I enjoyed this very much, thank you.
As a boy I was more interested in non-fiction and adventure than fantasy. I was maybe 20 before I read Alice - even then, it was The Annotated Alice.
The joy of reading comes first, I think. What's being read, as you say, will change as the child grows. I never worried about what my daughters chose to read, only that their love for books might wane. ( I needn't have - one's studying the Russians at uni, the other designs books for Penguin.) They were never "nerds," just kids who were free to read, and loved it.
I do think boys are more interested in how-things-work, to a certain age, while girls are reading how-might-I-feel ( fantasy ), but I might be wrong about that.
We all seem to catch up with each others' interests in our twenties anyway.
Childhood is a place of wonder, and each of us in wonder at different things.
My girls loved the B Bears too !
Cynthia
My kid also love the BBs and it was a mystery to me. He's 30 now and I recently delivered a big stack of them to him.
One of my treasured memories from his childhood was hearing him in his bed after I had read to him, re-reading over and over again the part in - some book - that included a call to China where someone "wang the wong number," each time with an adorable little chuckle. He was six.
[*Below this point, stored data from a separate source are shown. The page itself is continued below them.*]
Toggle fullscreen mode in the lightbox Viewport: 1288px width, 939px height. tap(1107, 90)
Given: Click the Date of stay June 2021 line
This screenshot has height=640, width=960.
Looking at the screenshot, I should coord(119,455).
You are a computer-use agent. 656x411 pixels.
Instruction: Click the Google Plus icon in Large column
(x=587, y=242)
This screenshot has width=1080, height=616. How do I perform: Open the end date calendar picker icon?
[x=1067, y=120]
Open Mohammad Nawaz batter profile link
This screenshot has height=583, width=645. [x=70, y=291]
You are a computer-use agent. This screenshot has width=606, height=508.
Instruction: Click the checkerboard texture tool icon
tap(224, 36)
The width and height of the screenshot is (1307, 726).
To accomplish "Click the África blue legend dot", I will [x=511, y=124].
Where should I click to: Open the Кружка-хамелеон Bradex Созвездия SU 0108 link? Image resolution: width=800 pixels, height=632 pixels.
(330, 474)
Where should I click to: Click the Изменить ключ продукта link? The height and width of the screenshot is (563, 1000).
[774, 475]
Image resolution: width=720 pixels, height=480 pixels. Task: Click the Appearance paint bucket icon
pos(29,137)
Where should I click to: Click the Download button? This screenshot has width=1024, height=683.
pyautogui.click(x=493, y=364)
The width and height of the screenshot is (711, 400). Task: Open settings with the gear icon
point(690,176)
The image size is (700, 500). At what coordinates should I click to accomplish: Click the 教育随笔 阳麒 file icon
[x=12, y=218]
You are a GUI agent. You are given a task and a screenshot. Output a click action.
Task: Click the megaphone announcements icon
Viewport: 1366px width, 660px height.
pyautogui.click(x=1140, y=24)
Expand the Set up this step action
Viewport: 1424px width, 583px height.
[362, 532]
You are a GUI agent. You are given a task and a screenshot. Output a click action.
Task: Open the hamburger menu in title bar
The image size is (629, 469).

It gave me a twinge of concern about ethnic stereotyping but fascination with his delight in the wordplay. (Willy Wonka? Charlie & the Chocolate Factory? It was one of them, I think. I didn't like them much.)
At ten he wanted to read "Silence of the Lambs"!!!! Worse, one of his sisters gave it to him and the other insisted, "There's no censorship in this family." I insisted on reading it first and before I finished found out he was only interested in the part where Hannibal Lechter eats the face off a living person. I found the section for him, he wasn't impressed and that was that. I remembered when I was ten and my dad snatched The Adventures of Moll Flanders from my hands. As soon as possible, of course, I retrieved it from the drawer where he hid it and found it too boring too read. Just as we often don't like things that appeal to them, they often aren't interested in what they're not ready for.
We both adored James and the Giant Peach but after that we had to have talks about Dahl's portrayals of women.
Grace, I know so well what you mean about the eye-glazing quality of Bionicles catalogs or "books" (if that's what you call them). But then there's the magic of shared adventures, the kind my son and I have with the Percy Jackson books. I'd like it to always be that way.
I suspect that allowing kids to have their own internal landscape--one that you may not resonate with-- is part of the hard road to being a good parent.